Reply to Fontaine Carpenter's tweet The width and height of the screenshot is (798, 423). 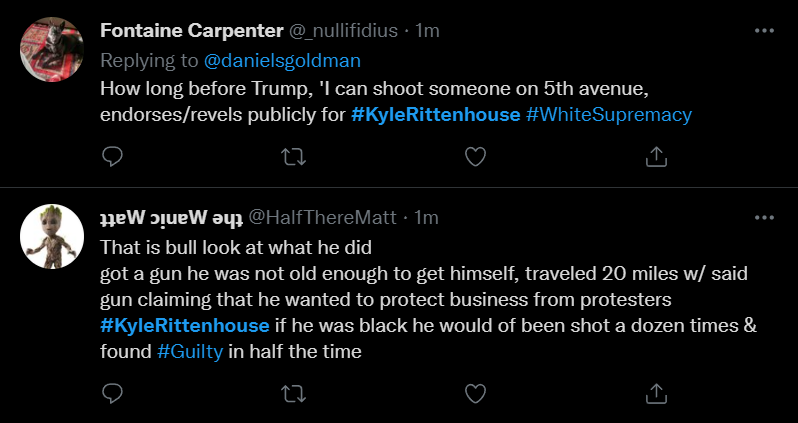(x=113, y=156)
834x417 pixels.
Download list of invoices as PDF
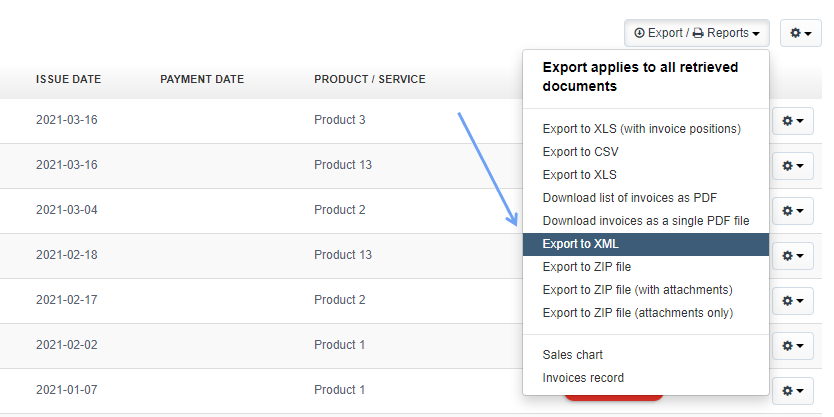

...

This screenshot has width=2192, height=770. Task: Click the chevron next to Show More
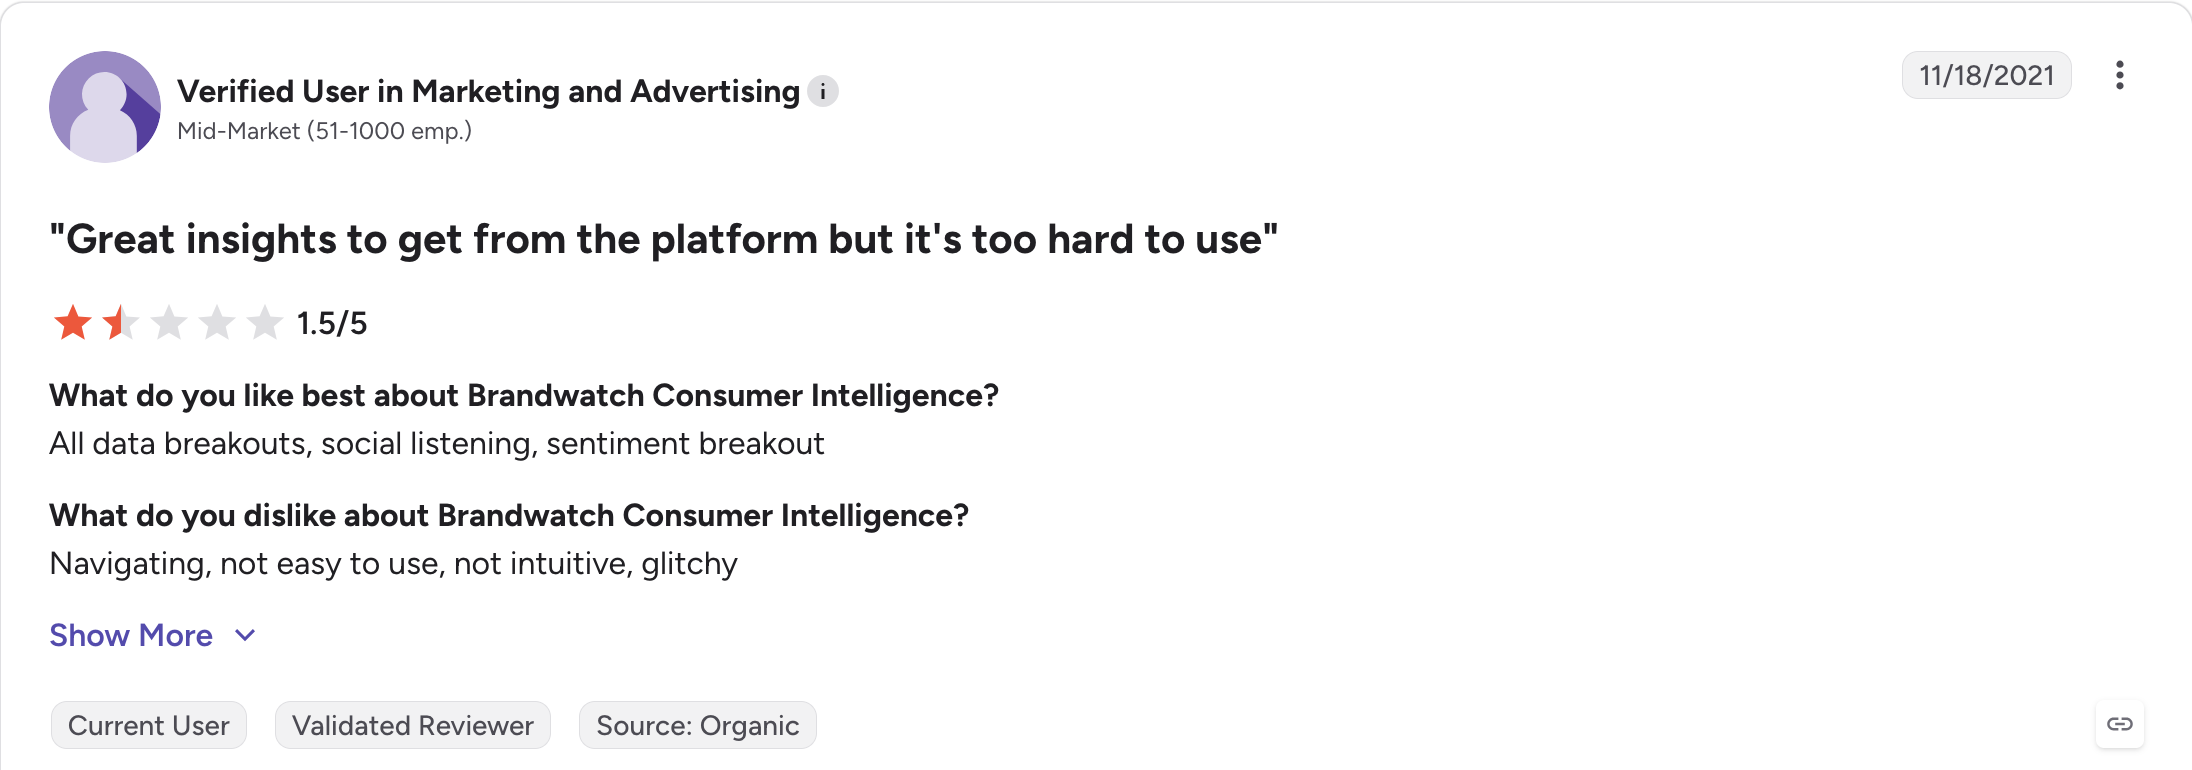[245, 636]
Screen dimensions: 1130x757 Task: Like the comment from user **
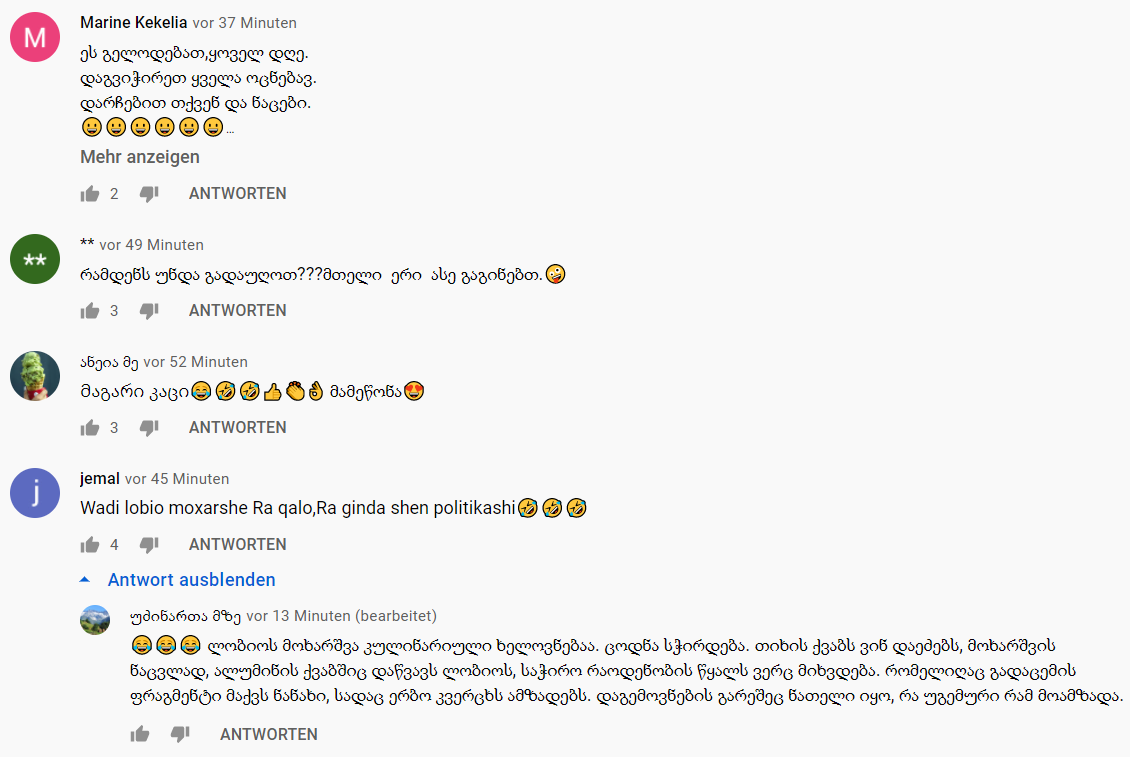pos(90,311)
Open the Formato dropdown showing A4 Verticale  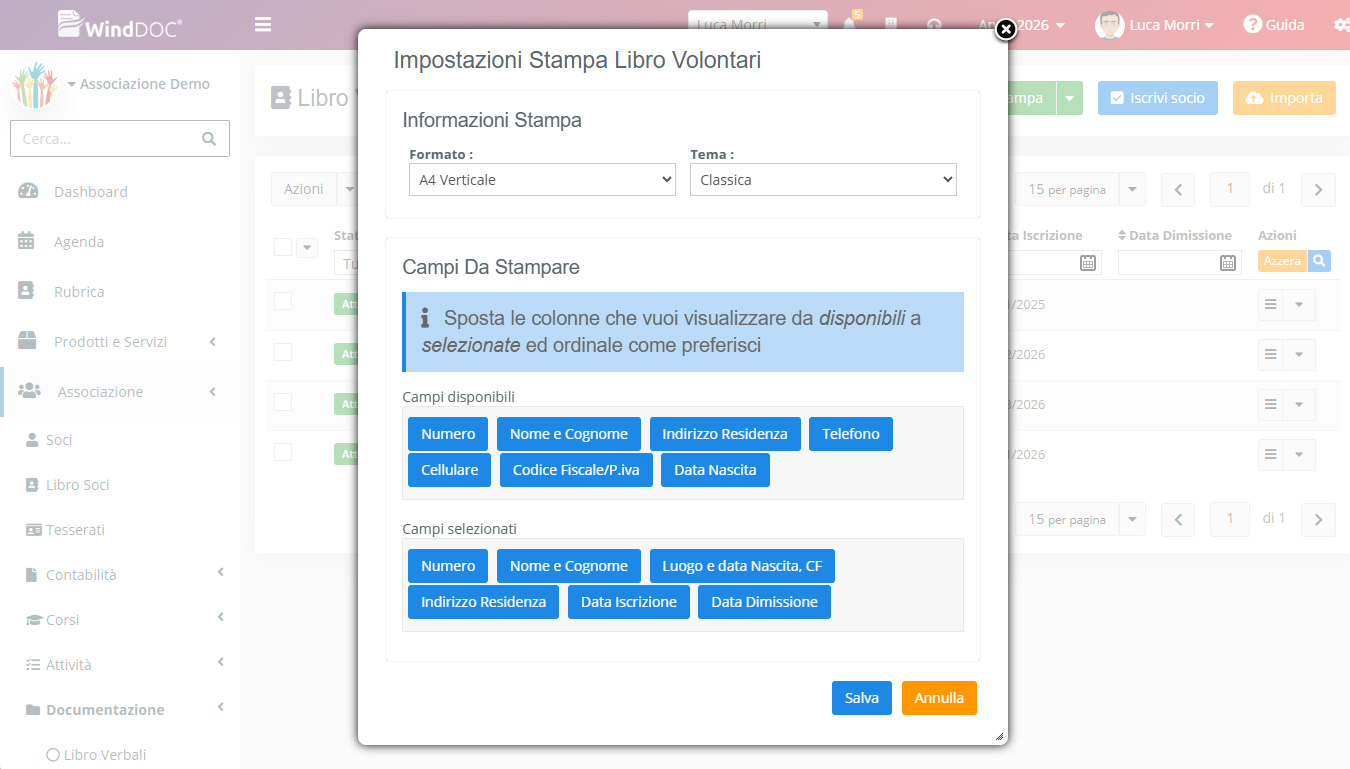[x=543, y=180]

> **What you should do**
All lines above from the one with "834x417 pixels." to the one with "Download list of invoices as PDF", inclusive, should be copied exactly, and no other lines.

> **Written response**
834x417 pixels.
Download list of invoices as PDF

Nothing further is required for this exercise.